Stored data
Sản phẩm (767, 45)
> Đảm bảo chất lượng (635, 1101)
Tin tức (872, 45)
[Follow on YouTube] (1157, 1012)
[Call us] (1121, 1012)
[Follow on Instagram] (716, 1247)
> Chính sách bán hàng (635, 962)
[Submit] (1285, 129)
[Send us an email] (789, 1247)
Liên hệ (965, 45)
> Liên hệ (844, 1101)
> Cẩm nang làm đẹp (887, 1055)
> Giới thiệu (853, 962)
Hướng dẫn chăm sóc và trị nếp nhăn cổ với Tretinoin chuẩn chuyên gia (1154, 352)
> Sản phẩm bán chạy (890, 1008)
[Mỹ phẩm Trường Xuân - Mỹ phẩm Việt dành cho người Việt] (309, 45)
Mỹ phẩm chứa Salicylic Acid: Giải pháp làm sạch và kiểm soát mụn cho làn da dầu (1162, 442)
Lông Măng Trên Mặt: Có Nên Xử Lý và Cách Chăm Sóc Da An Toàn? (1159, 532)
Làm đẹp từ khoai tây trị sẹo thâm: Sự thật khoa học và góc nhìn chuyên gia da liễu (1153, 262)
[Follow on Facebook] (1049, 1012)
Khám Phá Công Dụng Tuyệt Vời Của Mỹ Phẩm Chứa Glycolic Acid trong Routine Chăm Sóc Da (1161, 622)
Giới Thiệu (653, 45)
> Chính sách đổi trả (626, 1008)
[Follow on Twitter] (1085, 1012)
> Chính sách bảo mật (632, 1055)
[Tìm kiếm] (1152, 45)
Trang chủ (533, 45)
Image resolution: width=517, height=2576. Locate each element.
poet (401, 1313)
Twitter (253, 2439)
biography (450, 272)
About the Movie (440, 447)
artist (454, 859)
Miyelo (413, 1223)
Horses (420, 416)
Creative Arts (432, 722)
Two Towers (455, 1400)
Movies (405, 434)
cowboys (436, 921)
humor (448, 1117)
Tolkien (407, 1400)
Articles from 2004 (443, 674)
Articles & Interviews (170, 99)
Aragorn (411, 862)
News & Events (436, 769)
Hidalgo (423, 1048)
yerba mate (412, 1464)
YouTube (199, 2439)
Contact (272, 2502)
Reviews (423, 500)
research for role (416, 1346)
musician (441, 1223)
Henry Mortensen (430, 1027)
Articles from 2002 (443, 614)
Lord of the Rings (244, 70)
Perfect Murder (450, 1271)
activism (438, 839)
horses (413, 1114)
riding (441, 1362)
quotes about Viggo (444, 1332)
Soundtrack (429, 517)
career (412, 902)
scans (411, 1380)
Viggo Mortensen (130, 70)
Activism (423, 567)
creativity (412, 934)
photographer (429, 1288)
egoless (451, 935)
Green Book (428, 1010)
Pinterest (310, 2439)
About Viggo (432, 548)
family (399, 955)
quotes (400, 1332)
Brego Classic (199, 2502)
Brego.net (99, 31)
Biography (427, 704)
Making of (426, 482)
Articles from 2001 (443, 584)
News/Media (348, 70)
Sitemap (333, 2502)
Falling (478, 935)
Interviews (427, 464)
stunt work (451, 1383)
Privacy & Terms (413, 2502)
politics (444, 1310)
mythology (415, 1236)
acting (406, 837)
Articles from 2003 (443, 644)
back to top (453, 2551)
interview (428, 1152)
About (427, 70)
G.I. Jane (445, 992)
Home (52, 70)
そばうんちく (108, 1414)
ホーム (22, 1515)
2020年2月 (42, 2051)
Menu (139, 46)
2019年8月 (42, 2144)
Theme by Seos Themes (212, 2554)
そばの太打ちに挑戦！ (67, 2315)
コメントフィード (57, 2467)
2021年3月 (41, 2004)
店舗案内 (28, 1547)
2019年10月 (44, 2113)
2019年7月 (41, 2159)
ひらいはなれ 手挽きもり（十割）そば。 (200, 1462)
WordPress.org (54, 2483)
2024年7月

[WHAT NEEDS TO BE DONE]: Find and copy each line above holding "chuyên".

[REPLY]:
Hướng dẫn chăm sóc và trị nếp nhăn cổ với Tretinoin chuẩn chuyên gia (1154, 352)
Làm đẹp từ khoai tây trị sẹo thâm: Sự thật khoa học và góc nhìn chuyên gia da liễu (1153, 262)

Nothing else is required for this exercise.